Data Scientist Lead (Contract to FTE)
HyphaMetrics · United States · 3 wk ago
RemoteRemoteEngineeringFull-time
Key Responsibilities
- Design and analyze randomized and quasi-experimental tests (holdouts, geo-tests, RCTs) to measure advertising incrementality and lift.
- Build and maintain causal models (difference-in-differences, synthetic controls, hierarchical Bayesian, uplift modeling) and marketing mix models (MMM) for multi-channel attribution.
- Develop and productionize scalable end-to-end pipelines for event-level ad exposure, conversions, and offline-sales ingestion (ETL/ELT, validation, monitoring).
- Work with data engineering to keep measurement datasets clean, deduplicated (identity resolution), and privacy-compliant.
- Own feature engineering, model training, validation, and deployment in Python/R and cloud environments (BigQuery, Snowflake, Dataproc/AWS/GCP).
- Produce clear, actionable dashboards and executive-ready insights for product, media, and client teams; present findings to stakeholders.
- Implement automated reporting and CI/CD for model retraining and performance monitoring; establish measurement governance and documentation.
- Stay current on the ad-tech/measurement ecosystem (ATtribution frameworks, walled gardens, ID solutions) and recommend measurement strategy changes.
Required Qualifications
- 3+ years experience building statistical or ML models in ad-tech, marketing analytics, agency measurement, or a related data science role.

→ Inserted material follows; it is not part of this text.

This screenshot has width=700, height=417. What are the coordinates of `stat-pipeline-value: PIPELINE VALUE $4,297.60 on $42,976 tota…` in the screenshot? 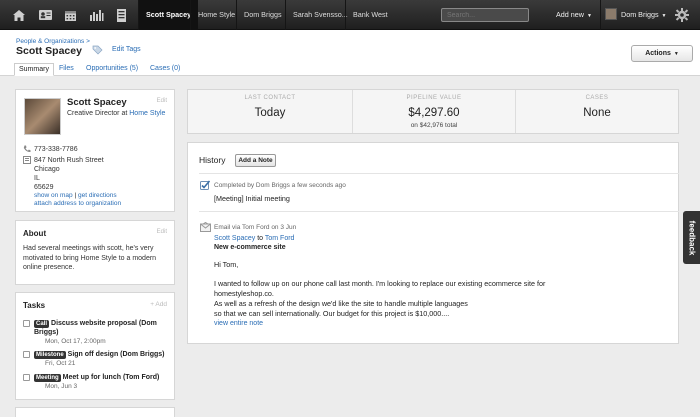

- Strong statistics/causal inference fundamentals: experimental design, hypothesis testing, regression, hierarchical models.
- Proficient in Python (pandas, scikit-learn, PyMC/Stan or equivalent) and SQL; experience with R is a plus.
- Hands-on experience with event-level ad/exposure and conversion data, logs from ad servers/DSPs, or retail/point-of-sale integration.
- Experience working with cloud data warehouses (BigQuery, Snowflake, Redshift) and ETL tooling (Airflow, dbt, Kafka).
- Excellent written and verbal communication; proven ability to translate technical results to non-technical stakeholders.
Preferred Qualifications
- Experience with incrementality platforms or approaches (e.g., Measured, experimentation platforms, proprietary lift frameworks).
- Familiarity with marketing mix modeling (time-series, regularized regression, Bayesian MMM).
- Experience with causal ML / uplift modeling and Bayesian inference tools (PyMC3/4, Stan).
- Knowledge of identity resolution, privacy-preserving measurement (privacy regulation awareness, cohort-based measurement, differential privacy concepts).
- Experience deploying models to production (Docker, CI/CD, MLOps patterns) and instrumenting model monitoring.
- Background working with brand/performance media, cross-channel measurement, and agency/client workflows.